Henry Benjamin Wheatley (1838–1917), the founder of the Index Society and author of seminal texts on indexing, is the man after whom the Wheatley Medal, given in recognition of quality and outstanding indexing, was named. He was an eminent bibliographer, author, editor and indexer with a strong interest in language and literature. A man of many parts, his other interests included London history, bookplates, fine book bindings, portraits, maps and much besides in the literary and historical spheres.

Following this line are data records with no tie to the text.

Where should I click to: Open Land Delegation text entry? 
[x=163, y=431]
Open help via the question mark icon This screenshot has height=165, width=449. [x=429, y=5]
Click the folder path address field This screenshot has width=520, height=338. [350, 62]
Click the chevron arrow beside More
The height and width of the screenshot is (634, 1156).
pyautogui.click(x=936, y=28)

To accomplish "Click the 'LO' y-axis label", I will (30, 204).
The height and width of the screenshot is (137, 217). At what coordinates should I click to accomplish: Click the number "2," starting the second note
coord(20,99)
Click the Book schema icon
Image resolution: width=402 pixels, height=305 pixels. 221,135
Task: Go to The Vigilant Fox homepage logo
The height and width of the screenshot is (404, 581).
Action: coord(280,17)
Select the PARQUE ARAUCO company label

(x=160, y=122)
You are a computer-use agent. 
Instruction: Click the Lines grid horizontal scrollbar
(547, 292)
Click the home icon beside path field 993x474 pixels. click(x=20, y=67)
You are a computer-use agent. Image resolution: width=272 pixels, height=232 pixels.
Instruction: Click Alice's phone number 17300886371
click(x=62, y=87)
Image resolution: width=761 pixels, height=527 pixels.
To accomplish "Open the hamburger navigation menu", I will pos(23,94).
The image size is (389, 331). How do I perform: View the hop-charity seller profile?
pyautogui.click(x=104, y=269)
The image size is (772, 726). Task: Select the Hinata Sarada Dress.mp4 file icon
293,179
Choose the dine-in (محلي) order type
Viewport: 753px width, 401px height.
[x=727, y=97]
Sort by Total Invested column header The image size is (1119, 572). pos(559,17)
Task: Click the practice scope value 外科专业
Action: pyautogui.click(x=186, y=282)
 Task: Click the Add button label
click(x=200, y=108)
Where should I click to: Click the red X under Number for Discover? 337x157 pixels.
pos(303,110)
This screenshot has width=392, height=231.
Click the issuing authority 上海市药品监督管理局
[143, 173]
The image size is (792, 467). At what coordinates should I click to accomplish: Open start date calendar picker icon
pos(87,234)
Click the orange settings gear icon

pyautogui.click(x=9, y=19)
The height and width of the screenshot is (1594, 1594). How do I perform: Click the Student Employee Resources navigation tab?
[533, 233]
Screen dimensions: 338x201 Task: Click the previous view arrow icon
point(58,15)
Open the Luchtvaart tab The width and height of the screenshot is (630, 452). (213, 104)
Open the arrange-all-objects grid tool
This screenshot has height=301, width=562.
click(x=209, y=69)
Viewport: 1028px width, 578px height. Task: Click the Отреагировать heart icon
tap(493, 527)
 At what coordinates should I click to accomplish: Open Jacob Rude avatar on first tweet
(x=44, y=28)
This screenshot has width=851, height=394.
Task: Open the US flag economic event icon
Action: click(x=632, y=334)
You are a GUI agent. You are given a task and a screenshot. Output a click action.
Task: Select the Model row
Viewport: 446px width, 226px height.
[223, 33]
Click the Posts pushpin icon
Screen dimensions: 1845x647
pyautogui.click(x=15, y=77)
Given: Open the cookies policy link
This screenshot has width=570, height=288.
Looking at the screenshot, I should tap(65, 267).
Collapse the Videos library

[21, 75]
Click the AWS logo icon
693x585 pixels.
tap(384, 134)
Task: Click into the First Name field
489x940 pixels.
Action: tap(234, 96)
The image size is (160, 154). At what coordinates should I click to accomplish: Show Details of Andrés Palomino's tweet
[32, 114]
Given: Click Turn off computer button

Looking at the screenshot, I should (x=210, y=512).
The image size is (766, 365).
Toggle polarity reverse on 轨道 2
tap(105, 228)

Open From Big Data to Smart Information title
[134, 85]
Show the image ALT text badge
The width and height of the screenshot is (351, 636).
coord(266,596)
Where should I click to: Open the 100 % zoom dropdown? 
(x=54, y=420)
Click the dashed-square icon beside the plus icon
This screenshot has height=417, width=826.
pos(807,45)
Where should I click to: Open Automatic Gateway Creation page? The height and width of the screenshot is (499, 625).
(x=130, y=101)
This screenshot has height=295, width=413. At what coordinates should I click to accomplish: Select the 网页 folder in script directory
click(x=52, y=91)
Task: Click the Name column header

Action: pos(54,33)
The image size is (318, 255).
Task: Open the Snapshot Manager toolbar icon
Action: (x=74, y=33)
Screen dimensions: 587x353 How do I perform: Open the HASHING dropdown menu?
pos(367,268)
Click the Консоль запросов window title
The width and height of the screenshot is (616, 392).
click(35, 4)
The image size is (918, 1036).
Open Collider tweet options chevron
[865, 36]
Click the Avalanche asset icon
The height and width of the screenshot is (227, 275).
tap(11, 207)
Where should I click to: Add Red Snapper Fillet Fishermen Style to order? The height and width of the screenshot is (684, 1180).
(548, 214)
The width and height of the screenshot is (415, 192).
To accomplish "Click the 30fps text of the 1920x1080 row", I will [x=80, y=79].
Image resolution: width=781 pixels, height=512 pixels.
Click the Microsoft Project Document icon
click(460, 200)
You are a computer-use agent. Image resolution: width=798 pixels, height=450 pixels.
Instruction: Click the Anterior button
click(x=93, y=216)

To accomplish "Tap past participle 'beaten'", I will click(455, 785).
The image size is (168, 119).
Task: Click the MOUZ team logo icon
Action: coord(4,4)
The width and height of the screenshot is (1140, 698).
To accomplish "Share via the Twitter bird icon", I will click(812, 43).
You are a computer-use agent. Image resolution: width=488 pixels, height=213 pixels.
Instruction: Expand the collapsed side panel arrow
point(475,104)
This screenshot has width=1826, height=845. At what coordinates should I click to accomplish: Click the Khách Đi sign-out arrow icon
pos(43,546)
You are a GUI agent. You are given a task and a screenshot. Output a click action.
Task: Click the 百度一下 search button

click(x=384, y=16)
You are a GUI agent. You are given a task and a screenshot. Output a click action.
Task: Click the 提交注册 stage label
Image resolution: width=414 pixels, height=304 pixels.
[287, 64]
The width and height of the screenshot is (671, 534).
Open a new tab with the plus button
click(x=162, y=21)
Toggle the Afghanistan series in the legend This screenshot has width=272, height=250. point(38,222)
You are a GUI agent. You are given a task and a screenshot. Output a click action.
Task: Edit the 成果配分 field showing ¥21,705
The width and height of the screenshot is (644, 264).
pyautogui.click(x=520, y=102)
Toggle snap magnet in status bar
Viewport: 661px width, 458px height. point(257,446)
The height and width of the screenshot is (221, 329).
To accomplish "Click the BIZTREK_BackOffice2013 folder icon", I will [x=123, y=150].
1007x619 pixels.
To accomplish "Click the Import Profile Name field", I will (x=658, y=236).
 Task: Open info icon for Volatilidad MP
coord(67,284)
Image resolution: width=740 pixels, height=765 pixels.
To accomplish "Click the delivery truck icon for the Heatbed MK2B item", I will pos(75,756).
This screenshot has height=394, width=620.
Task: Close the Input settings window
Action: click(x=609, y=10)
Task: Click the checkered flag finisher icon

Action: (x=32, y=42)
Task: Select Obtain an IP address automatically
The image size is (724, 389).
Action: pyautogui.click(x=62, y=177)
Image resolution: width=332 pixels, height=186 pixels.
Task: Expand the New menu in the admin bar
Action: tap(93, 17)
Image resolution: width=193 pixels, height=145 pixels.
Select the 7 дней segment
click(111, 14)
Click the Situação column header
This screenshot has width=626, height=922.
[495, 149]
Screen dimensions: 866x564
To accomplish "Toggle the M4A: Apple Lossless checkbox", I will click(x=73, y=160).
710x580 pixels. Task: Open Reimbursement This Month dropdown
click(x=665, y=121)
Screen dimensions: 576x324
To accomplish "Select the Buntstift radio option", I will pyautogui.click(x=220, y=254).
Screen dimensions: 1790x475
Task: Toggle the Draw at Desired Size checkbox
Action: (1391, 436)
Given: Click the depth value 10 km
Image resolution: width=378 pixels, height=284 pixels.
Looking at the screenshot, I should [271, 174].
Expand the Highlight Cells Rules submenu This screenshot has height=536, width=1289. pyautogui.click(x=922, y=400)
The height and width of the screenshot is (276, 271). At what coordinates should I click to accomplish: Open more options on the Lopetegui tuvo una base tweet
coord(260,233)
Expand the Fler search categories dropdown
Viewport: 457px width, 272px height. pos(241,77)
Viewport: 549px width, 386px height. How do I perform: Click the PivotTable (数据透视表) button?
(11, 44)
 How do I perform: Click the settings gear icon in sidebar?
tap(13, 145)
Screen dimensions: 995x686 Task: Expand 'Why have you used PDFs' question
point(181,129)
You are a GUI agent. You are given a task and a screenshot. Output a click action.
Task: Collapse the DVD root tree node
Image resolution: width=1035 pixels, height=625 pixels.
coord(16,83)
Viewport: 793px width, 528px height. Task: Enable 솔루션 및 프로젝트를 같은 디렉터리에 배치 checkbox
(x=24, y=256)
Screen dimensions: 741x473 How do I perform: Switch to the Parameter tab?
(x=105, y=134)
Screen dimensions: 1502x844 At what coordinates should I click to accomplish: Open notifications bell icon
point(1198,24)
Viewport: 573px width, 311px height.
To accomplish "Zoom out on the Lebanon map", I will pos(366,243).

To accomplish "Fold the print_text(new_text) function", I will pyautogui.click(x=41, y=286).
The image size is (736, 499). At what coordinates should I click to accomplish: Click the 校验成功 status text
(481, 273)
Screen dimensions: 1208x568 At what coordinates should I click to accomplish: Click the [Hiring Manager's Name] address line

The son of an auctioneer/bookseller, Henry Wheatley was orphaned almost at birth and received comparatively little schooling, being educated mainly by his older brother Benjamin Robert Wheatley. Early in his career he helped his brother catalogue private libraries and ran the library of the Royal Society. His last post was as Assistant Secretary, for about thirty years, of the (now Royal) Society of Arts.

Wheatley was a man of great energy and was involved with the setting up of many organisations, some of which are still going strong today. In 1877 he founded the Index Society, whose existence was unfortunately short-lived and failed through lack of funds for its ambitious projects. With his brother he was involved with the foundation of the Library Association (now CILIP, the Chartered Institute of Library and Information Professionals) and he was the founder and first secretary of the Early English Text Society which still exists today.

He founded the Samuel Pepys Club and served as its president from 1903 to 1916 and was also an active member of the New Shakespeare Society and the Shakespeare Association. A keen antiquary and topographer, he served as a vice-president of the London Topographical Society from 1906 to 1916.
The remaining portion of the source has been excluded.